-- start DATA TO USE --

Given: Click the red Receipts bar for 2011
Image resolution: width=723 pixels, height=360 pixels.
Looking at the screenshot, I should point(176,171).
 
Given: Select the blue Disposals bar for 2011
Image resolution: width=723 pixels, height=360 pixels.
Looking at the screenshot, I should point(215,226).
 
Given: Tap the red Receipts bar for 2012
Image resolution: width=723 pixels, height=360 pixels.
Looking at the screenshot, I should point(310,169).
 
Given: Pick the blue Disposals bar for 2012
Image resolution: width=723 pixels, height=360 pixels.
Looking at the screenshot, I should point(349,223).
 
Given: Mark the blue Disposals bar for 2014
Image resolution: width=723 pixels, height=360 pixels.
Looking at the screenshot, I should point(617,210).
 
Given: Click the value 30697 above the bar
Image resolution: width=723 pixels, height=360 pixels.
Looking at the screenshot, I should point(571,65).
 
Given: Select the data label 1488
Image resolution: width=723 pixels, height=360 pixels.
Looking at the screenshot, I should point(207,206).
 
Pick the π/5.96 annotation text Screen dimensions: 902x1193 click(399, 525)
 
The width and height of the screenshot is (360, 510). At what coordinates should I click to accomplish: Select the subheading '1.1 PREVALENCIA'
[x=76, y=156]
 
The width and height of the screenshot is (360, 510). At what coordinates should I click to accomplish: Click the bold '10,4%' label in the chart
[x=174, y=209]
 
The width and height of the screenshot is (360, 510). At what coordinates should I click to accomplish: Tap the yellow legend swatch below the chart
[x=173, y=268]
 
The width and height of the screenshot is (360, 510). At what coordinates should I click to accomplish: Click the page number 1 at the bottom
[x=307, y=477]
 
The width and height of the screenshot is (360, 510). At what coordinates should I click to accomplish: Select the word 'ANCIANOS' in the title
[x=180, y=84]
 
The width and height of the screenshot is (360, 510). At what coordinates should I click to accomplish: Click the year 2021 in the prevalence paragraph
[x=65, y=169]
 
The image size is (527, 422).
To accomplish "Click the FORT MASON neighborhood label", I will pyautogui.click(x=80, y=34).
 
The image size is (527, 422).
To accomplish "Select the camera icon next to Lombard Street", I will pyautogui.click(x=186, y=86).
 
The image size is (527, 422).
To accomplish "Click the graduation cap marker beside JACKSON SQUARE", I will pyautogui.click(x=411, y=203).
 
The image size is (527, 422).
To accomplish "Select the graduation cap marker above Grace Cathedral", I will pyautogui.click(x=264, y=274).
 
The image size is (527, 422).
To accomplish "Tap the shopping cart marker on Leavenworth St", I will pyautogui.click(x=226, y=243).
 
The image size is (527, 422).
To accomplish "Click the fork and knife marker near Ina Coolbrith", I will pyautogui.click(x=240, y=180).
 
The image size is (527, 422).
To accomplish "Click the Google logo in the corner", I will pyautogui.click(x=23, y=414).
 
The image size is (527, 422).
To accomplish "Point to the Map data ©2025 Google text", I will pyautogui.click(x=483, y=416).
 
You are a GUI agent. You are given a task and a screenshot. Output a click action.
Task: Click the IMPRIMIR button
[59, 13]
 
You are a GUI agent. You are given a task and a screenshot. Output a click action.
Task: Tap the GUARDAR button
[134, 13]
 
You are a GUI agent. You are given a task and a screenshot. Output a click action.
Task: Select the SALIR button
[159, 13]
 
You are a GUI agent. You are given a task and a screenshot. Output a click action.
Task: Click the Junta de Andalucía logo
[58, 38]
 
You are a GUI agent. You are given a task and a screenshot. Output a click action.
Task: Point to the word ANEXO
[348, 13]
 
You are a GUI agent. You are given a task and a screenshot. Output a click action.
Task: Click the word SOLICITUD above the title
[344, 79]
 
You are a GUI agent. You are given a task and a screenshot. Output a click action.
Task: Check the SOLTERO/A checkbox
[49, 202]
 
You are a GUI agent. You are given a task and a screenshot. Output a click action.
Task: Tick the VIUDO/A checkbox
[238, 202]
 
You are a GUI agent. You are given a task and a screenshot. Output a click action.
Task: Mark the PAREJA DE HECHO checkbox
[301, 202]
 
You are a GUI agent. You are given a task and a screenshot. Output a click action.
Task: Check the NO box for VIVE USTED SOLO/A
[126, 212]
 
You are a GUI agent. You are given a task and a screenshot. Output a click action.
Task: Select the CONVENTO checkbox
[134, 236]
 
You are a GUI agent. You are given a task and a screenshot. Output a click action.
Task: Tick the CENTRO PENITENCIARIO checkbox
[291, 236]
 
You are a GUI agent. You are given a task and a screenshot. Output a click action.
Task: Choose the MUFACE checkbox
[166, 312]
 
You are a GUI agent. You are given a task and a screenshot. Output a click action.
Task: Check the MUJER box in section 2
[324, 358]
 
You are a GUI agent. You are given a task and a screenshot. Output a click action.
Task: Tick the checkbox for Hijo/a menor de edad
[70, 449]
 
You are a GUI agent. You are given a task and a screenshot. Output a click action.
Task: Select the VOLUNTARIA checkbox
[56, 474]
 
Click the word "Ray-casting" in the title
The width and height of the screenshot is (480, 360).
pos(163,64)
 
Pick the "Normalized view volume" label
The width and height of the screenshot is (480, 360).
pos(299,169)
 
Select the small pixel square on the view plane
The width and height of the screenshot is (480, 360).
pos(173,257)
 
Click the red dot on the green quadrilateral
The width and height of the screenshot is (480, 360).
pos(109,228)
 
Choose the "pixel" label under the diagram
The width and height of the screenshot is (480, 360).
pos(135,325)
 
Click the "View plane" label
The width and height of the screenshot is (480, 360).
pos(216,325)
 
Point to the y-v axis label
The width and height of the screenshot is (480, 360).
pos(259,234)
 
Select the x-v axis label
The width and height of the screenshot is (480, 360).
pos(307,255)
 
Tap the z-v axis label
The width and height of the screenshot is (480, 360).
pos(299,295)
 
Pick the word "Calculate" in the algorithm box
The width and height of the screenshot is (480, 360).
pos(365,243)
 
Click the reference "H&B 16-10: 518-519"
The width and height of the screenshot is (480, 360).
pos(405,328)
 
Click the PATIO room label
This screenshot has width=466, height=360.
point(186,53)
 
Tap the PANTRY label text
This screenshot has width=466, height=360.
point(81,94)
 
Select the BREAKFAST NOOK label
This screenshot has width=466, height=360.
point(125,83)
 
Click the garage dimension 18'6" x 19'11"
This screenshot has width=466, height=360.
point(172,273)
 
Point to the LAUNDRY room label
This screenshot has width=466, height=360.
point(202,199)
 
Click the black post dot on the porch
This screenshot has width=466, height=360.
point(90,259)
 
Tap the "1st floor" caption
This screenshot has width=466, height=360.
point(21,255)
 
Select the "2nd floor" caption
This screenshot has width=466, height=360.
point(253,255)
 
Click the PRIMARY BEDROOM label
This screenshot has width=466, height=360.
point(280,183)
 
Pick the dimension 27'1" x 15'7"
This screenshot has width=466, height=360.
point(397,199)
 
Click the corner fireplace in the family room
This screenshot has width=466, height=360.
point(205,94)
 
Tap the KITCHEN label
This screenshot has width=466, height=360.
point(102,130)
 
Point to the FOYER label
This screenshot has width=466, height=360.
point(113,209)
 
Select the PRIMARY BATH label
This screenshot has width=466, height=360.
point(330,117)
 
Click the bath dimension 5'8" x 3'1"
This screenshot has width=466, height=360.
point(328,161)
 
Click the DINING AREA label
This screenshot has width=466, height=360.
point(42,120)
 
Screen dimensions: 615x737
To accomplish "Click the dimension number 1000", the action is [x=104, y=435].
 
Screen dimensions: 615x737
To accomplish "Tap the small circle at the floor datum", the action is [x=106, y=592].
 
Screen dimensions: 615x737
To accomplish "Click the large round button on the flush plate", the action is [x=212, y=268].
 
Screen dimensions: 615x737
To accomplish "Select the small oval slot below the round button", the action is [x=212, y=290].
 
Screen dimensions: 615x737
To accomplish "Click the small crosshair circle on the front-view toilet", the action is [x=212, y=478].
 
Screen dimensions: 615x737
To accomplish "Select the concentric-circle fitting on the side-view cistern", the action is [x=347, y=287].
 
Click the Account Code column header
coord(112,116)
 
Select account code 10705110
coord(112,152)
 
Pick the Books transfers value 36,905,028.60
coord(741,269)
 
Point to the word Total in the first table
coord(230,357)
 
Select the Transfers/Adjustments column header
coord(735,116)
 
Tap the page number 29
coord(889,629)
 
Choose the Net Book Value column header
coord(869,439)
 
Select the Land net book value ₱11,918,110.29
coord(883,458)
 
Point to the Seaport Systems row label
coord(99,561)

-- end DATA TO USE --

**YOUR TASK:**
Lay out the part of the material above that opens with the line containing "Click the garage" and closes with the line containing "point(202,199)" as a Markdown table, leaving out blank lines. Use the column names Row and Line, putting a row number in the first and the line itself in the second.

**RESPONSE:**
| Row | Line |
|---|---|
| 1 | Click the garage dimension 18'6" x 19'11" |
| 2 | This screenshot has width=466, height=360. |
| 3 | point(172,273) |
| 4 | Point to the LAUNDRY room label |
| 5 | This screenshot has width=466, height=360. |
| 6 | point(202,199) |